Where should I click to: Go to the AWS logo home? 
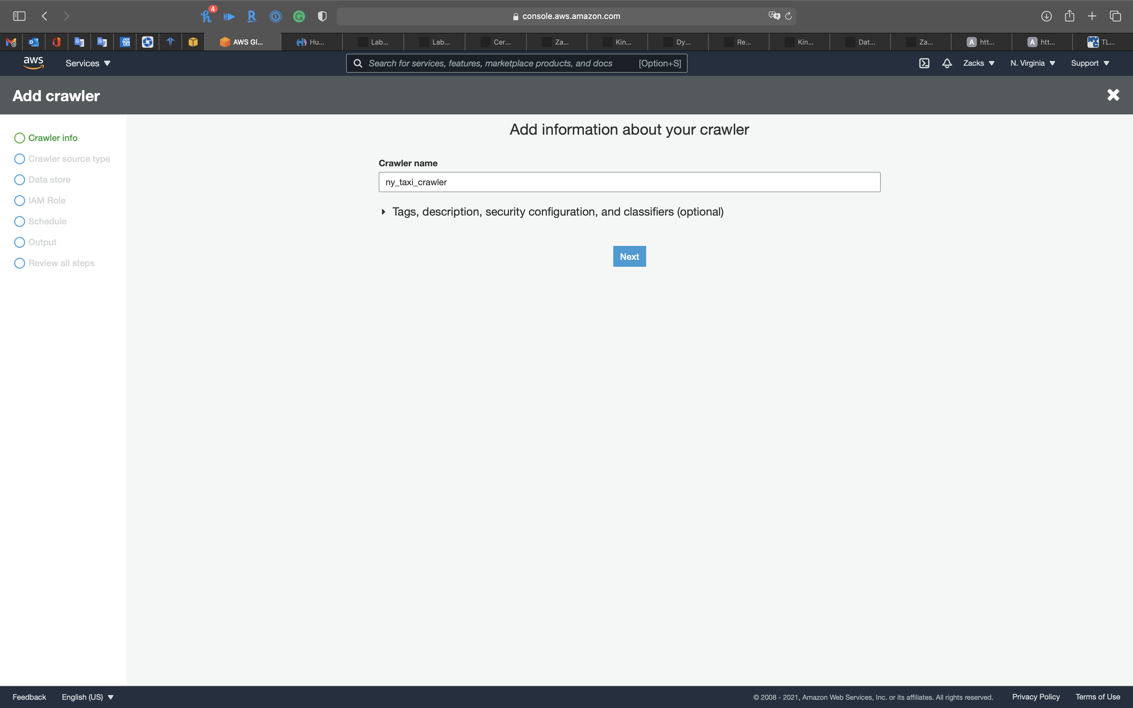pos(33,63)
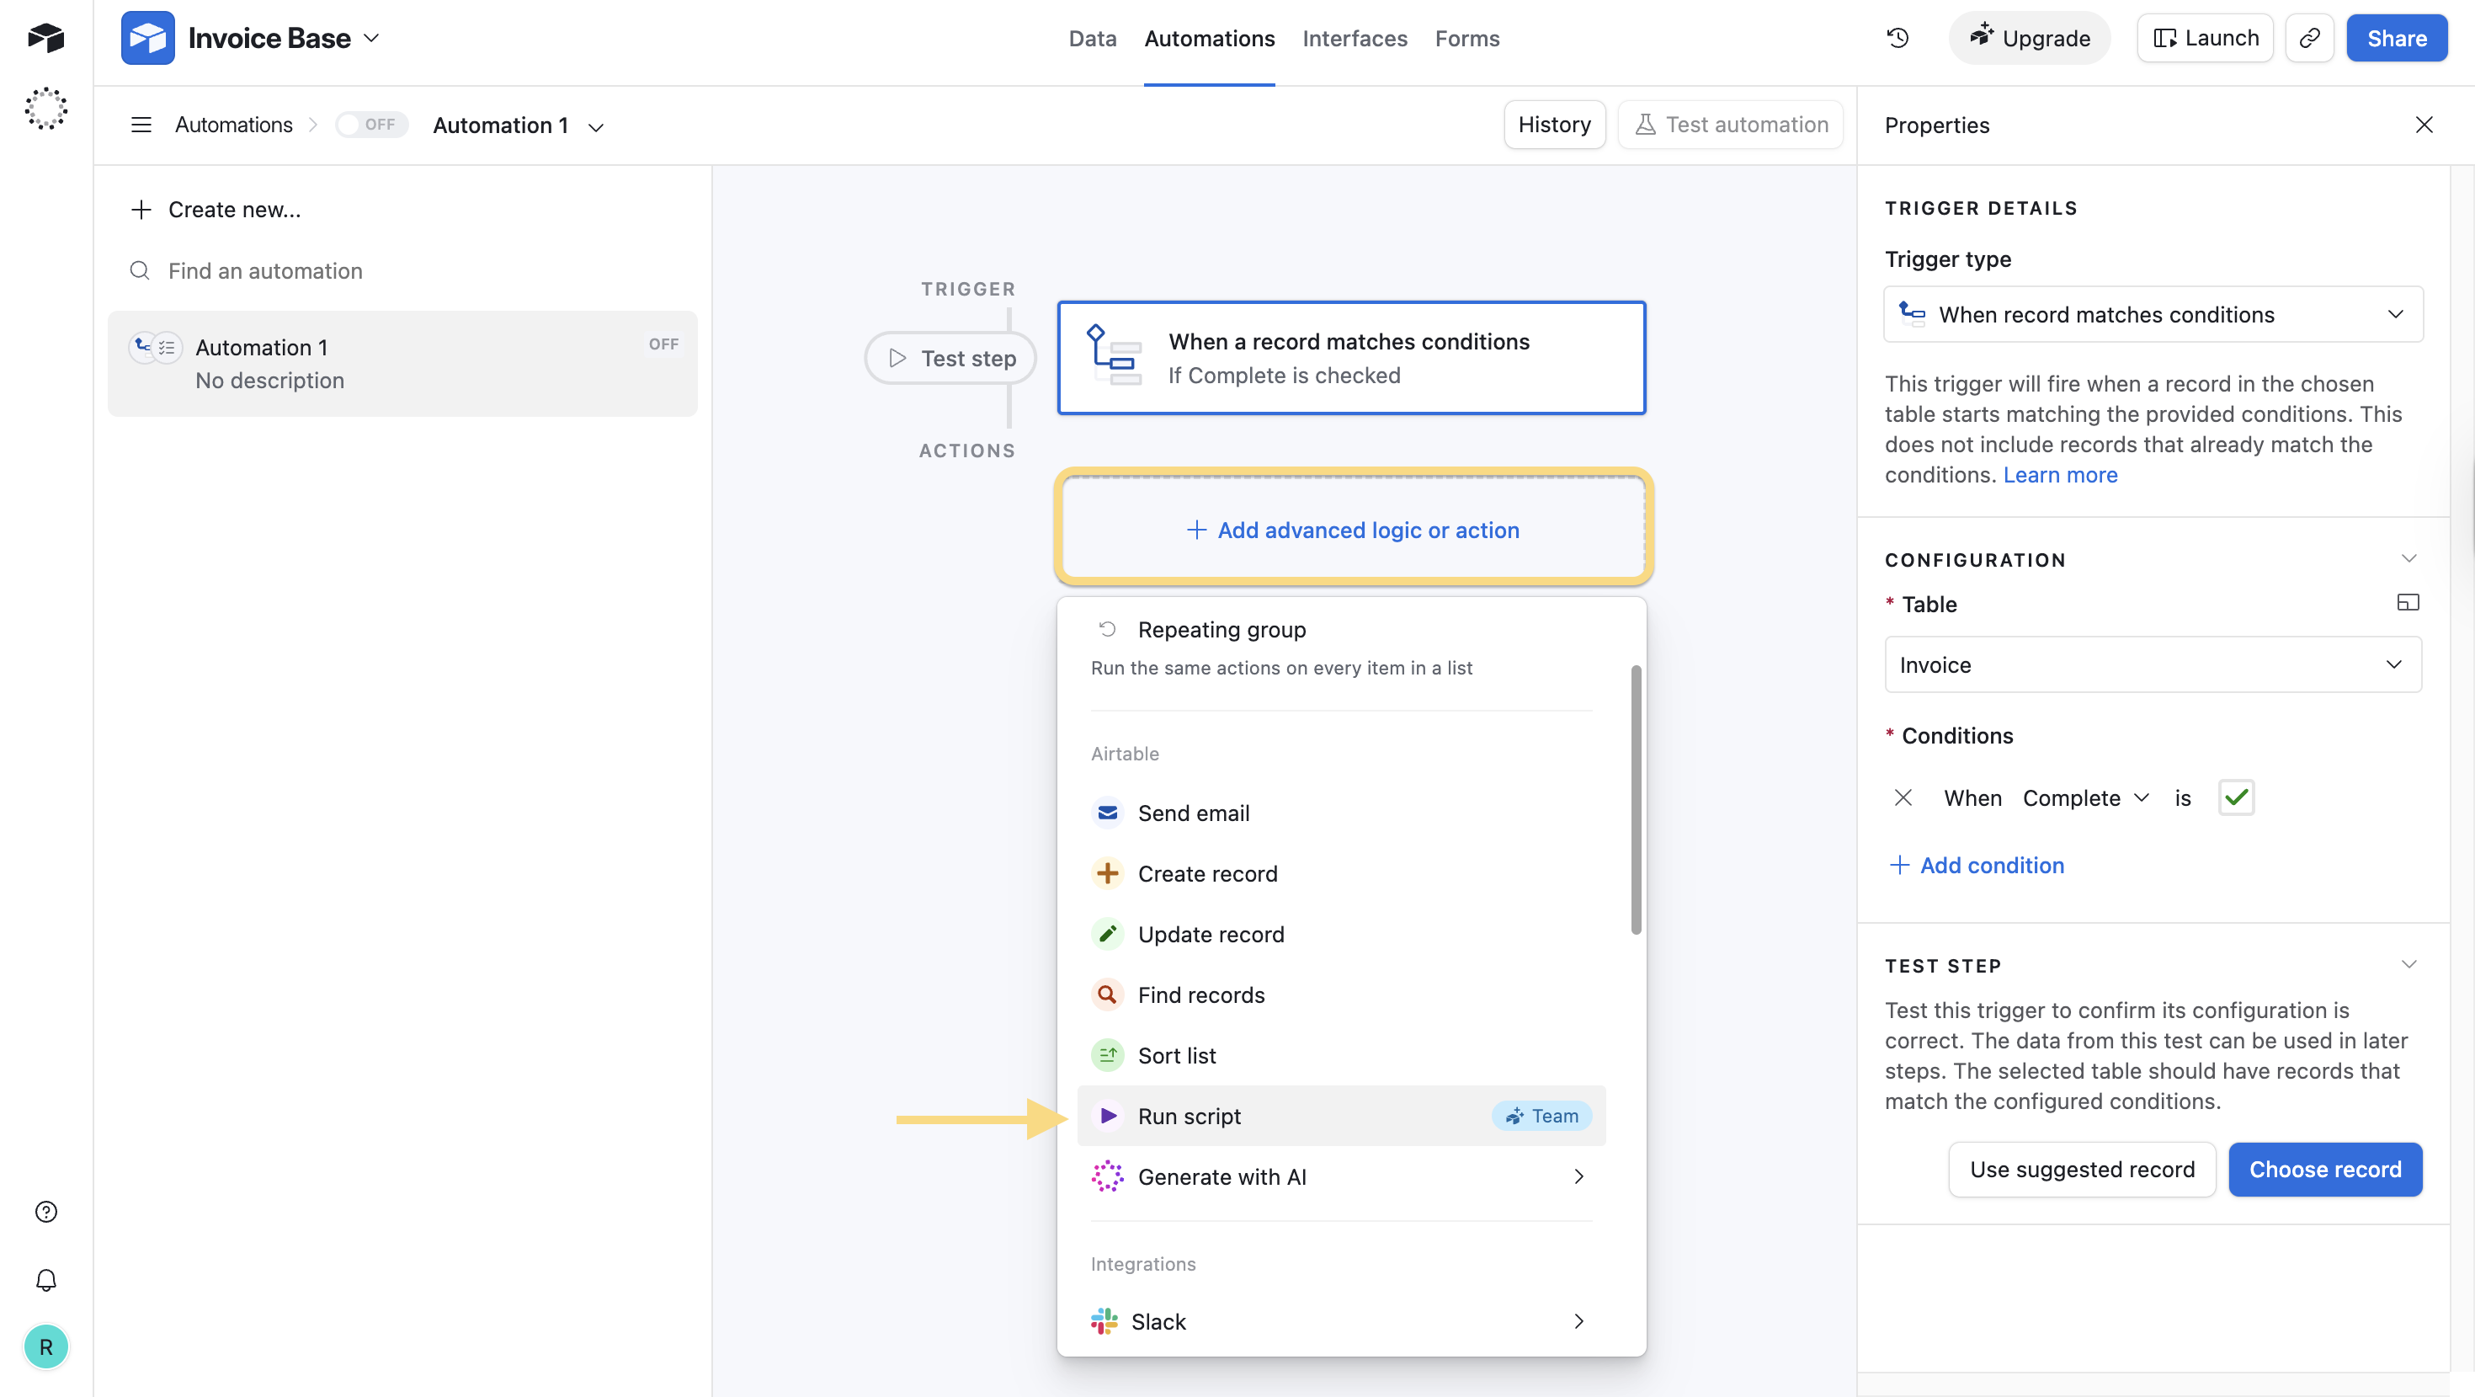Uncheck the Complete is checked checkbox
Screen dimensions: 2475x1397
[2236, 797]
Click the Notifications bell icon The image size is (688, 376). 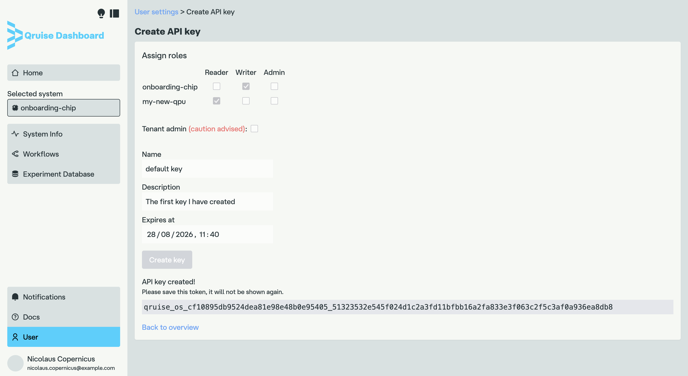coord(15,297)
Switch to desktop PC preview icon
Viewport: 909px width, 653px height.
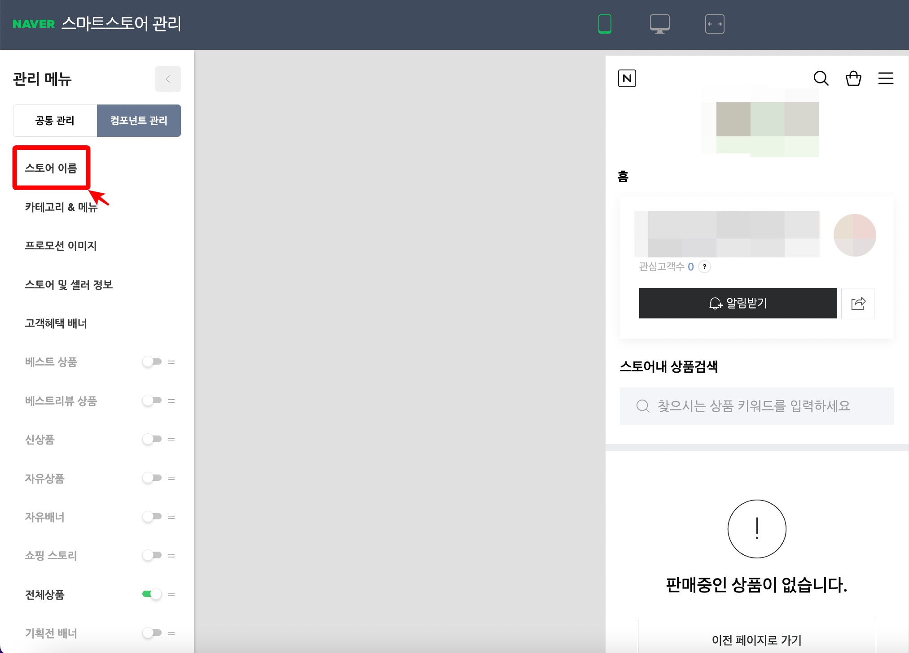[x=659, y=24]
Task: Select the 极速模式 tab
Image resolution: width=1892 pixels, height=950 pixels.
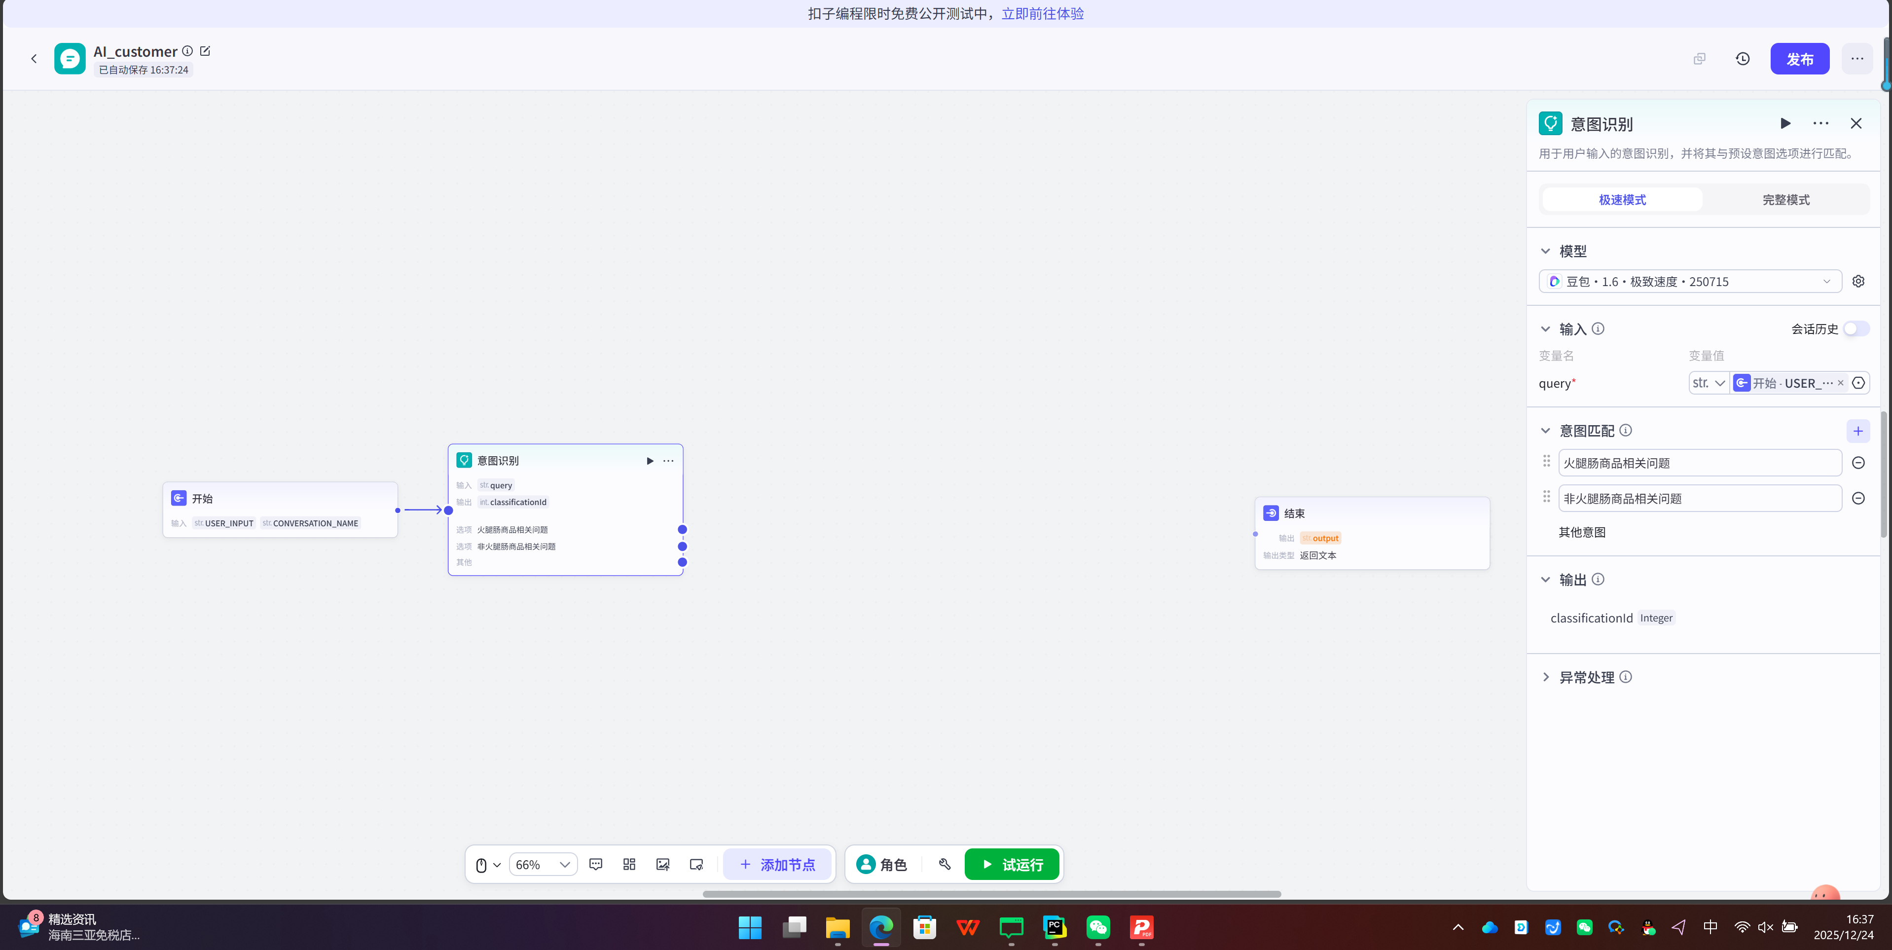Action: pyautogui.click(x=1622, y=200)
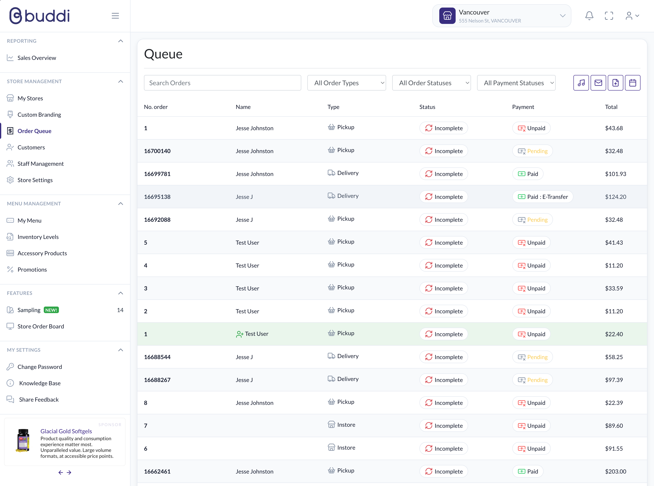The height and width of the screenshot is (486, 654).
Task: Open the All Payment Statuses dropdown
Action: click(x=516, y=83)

++++

_TASK_
Omit the pictures, then extract verbatim only those lines that fall between the line containing "Switch to desktop PC preview icon" and the final line of the records above, both included.

_TASK ANSWER_
Switch to desktop PC preview icon
Viewport: 909px width, 653px height.
[x=659, y=24]
Task: Select the 极速模式 tab
Image resolution: width=1892 pixels, height=950 pixels.
Action: pyautogui.click(x=1622, y=200)
The height and width of the screenshot is (486, 654).
Task: Open the All Payment Statuses dropdown
Action: click(x=516, y=83)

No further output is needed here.